I considered Wolf Guard Terminators, but there's no good way to deliver them without making them the center point of the entire army build. Basically, they either walk (which is out of the question), they ride a drop pod (which means that the army needs to be in drop pods, otherwise they're going to get cut off and overwhelmed, as good as they are), or they have a Land Raider, which is a significant investment of points. For the same points as the unit of Wolf Guard Terminators armed the way I'd want them (admittedly, they'd average about 40 points a model-- not as expensive as you'd imagine) and mounted in a Land Raider, which would be the more appropriate way to field them given how the rest of the army is set up, I could bring almost two ten-man Grey Hunter units (it's a difference of about fifty points, I think). The thing is, those twenty Grey Hunters are going to do a lot more than five Terminators and a Land Raider of any persuasion will. 

I do, however, have some Wolf Guard Terminator models, which were going to be part of the original Space Wolves project I was going to do-- and the ones that weren't modelled as named characters may end up forming the basis for a Wolf Guard Terminator squad. We'll see.


----------



## The Son of Horus (Dec 30, 2006)

Couple new models- 









-Erik Redmane, Wolf Guard

















-Erik Redmane's Grey Hunters
Grey Hunter with Plasma Pistol









Redmane and four Grey Hunters


----------



## The Son of Horus (Dec 30, 2006)

I thought I'd post a step-by-step guide for how I've been doing the armor-- partially so I can just look it up on here and get rid of the paper on my desk with the mix ratios, but partially because the tone seems to be different than what most people do, and someone else might like giving it a whirl at some point. 

I paint using Reaper Master Series paints, by the way-- generally, I can come up with a fairly accurate mix using GW paint that approximates the tones, but really, GW doesn't make anything that mixes similarly at the moment.

1. I start from a black undercoat. 

2. Next, I basecoat the model with Military Blue. I don't worry if the basecoat isn't particularly even on flat surfaces-- it's mostly the recesses that need an even, strong color.

3. Blending time! The base for the blending is 50/50 Military Blue and Weathered Blue. From there, I work through the following stages:
--straight Weathered Blue
--50/50 Weathered Blue & Snow Shadow
--75/25 Snow Shadow & Weathered Blue
--straight Snow Shadow

4. Edge highlights. I mix a bit of Ice Grey into the Snow Shadow-- it's not a precise mix, but it's in the area of 80/20 or 75/25. Rather than highlight the edges of the entire model, I pick out the hard, sharp surfaces that have no flat curve to them-- the cuffs on the gloves, the edges of the rims on the shoulder pads, the edges of the top of the backpack, and if there's not a beard covering it, the armor's collar.

_DATA_.
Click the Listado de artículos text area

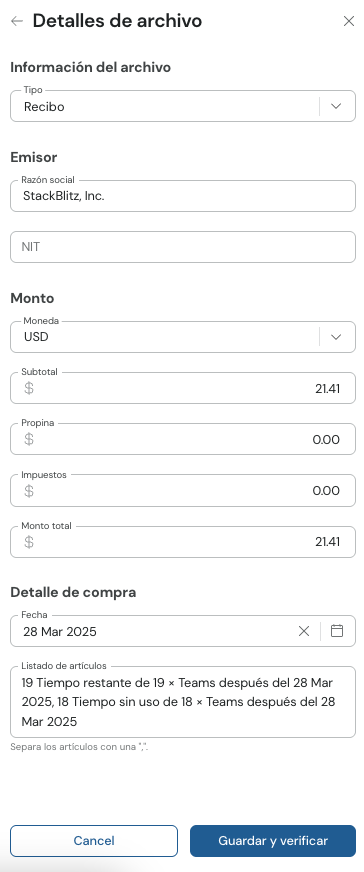tap(183, 702)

_JOB_. In the Space Wolves forum thread, rewrite the paragraph beginning "I considered Wolf Guard Terminators" as a short bulleted list that keeps its main points.

_REPLY_.
- Wolf Guard Terminators were considered, but there's no good way to deliver them without making them the center of the whole army build.
- Delivery options:
  - Walking: out of the question.
  - Drop pod: the rest of the army would also need to be in drop pods, or the Terminators would get cut off and overwhelmed.
  - Land Raider: a significant investment of points.
- Armed as wanted, they'd average about 40 points a model.
- A Land Raider would suit the rest of the army best. For the cost of the squad and a Land Raider, almost two ten-man Grey Hunter units could be fielded (a difference of about fifty points).
- Those twenty Grey Hunters would do a lot more than five Terminators and any Land Raider.